:: WORK ITEM ::
Each line below should be retyped exactly, with no pictures.

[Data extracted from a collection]
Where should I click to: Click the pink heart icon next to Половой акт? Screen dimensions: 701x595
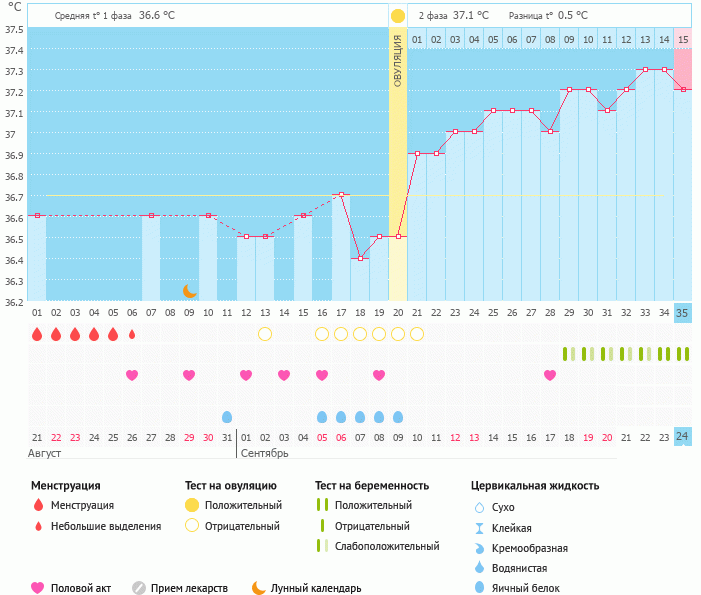(x=38, y=588)
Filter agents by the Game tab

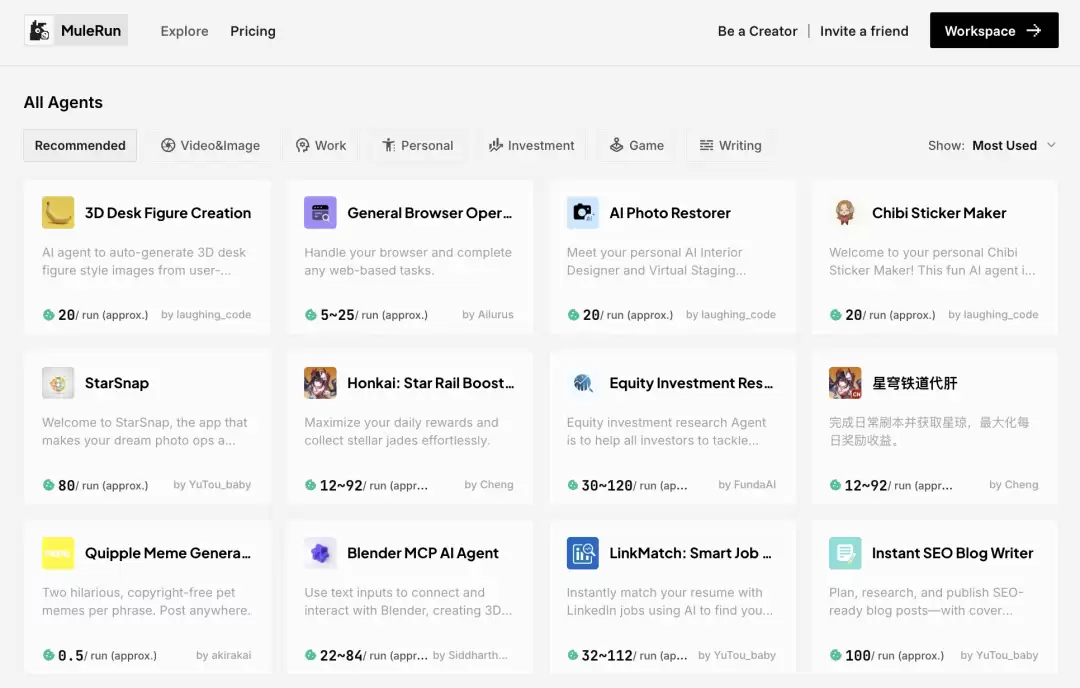point(636,145)
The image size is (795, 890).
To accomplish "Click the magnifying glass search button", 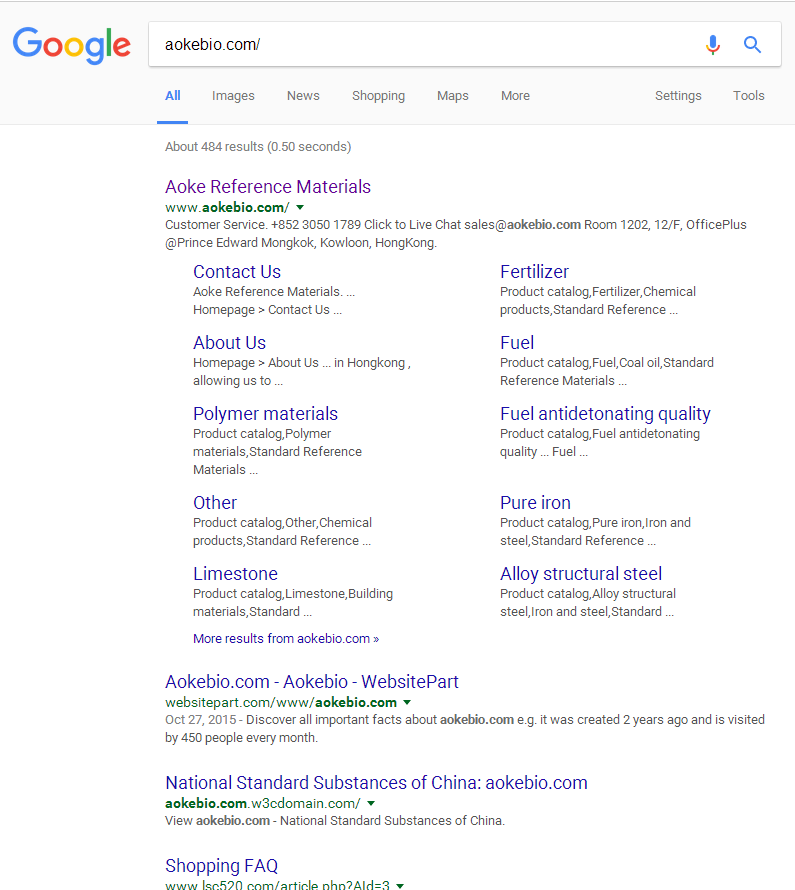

:: EXERCISE SOLUTION ::
Where should I click to: Click the pink heart icon next to Половой акт? Screen dimensions: 701x595
(x=38, y=588)
Filter agents by the Game tab

point(636,145)
The image size is (795, 890).
To accomplish "Click the magnifying glass search button", 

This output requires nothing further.